Let's start by talking about working with split green wood. When the wood has been split, as opposed to sawn, the fibers will run roughly parallel to the outer surfaces of the piece. Shaving the wood can be viewed as almost a peeling process. Think of a banana. When we peel a banana, we are exploiting a weak bond between the skin and the fruit. With green wood, it is very similar. A drawknife will slide inbetween the fibers and prefer to follow along them because it is more difficult to cut across them. This "peeling" leaves a clean surface that is perfectly parallel to the fibers. An interesting difference between a sawn piece and a piece shaved to follow the fibers is that the only exposure of end grain of a shaved piece is at the ends. Any time that you cut across a fiber, be it in the middle of a board or in a carving, you are exposing endgrain. This means that in sawn or carved pieces there will be endgrain exposed all along the piece. The weakness between layers becomes exposed in this "all over" endgrain and the wood can break below the surface as a result. It is this subsurface damage that is often the first clue that we are going about cutting incorrectly. Luckily, preventing the weak bond between the fibers from breaking is as simple as offering them proper support. I'll go further into that soon.

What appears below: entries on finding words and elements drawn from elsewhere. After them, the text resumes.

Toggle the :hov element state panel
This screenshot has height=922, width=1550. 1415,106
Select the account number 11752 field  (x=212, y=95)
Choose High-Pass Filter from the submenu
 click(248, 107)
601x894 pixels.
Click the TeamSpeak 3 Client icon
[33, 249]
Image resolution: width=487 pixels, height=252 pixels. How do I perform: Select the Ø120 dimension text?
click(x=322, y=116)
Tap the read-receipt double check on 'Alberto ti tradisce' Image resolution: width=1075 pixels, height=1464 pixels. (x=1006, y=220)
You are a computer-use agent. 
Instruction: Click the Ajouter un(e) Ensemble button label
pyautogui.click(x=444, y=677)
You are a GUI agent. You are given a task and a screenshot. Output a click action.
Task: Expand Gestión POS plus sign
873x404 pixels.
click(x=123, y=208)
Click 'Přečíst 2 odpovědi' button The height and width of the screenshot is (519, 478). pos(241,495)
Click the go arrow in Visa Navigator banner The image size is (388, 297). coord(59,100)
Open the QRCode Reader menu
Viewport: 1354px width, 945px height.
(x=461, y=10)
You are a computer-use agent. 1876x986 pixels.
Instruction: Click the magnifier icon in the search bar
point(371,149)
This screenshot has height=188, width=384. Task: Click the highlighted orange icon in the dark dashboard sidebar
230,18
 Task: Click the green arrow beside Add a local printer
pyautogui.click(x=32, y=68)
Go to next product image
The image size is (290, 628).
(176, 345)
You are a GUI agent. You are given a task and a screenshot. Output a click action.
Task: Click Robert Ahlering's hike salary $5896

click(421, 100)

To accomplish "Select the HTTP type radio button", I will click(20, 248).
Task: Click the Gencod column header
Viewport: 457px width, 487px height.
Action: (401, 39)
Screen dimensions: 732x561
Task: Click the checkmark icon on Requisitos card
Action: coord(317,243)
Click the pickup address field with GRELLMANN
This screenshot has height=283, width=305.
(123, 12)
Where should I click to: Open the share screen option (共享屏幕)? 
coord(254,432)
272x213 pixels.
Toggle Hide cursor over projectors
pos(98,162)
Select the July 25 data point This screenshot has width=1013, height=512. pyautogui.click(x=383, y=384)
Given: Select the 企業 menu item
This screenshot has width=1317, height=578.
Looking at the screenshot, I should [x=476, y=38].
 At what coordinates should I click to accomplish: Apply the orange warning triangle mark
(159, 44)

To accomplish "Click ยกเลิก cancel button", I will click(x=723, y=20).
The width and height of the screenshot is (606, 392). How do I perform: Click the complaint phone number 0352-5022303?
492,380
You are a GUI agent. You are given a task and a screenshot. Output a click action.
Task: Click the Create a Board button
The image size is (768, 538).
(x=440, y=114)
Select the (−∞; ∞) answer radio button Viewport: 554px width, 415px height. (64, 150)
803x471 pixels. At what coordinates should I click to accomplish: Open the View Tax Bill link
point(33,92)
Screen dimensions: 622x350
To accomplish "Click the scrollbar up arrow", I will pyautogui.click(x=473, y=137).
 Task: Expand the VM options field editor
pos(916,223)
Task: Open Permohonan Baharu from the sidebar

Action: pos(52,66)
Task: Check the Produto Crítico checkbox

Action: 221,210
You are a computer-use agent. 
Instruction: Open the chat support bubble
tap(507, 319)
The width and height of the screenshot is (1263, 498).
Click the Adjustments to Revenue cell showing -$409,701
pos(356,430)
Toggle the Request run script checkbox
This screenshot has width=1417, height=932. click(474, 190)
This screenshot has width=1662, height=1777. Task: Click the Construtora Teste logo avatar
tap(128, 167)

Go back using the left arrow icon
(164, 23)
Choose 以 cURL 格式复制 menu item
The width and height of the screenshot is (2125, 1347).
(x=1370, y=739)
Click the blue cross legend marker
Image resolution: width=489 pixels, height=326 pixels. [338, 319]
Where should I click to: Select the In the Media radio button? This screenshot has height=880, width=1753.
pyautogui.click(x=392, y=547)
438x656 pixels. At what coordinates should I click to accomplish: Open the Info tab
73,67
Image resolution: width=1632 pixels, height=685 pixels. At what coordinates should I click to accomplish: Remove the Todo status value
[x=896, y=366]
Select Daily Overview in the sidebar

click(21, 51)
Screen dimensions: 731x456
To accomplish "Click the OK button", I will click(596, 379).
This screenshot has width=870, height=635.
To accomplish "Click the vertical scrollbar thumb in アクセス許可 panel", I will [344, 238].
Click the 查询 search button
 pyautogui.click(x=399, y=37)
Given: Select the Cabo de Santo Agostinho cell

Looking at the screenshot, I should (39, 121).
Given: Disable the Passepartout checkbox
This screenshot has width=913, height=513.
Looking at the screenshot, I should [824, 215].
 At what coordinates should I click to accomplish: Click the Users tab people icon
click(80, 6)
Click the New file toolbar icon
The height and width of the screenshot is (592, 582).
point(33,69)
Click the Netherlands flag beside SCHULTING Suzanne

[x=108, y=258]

Here is an experiment that may help clarify what I have covered here. Take a piece of sawn stock, perhaps a piece of 1X pine from the hardware store. Put it on edge in the shavehorse or vise so that you can shave the 3/4" dimension. Take a sharp drawknife (you have plenty of them right?!) and run it down the surface. Now the simple adage of "go the other way" if you get tear out, doesn't apply to the experiment. Go the wrong way. It will split and tear out etc...that is alright. Keep trying to get under the tear outs and soon the drawknife will find the fiber line. Most likely, it will not be parallel to the original sawn edge. As soon as the wood shaves smoothly, stop. Any further and you are likely to start cutting across the fibers in the opposite direction. It is vital to start seeing any board as a bundle of fibers. Once you can see the fibers and the way that they run in the board, you can learn to work with them, and that is when things start getting fun.
In the photo below, you can see that the shaving is very crude and fractured from the heavy splitting action of cutting the "wrong" way. But take note of the clean surface that it has left behind running parallel to the fibers.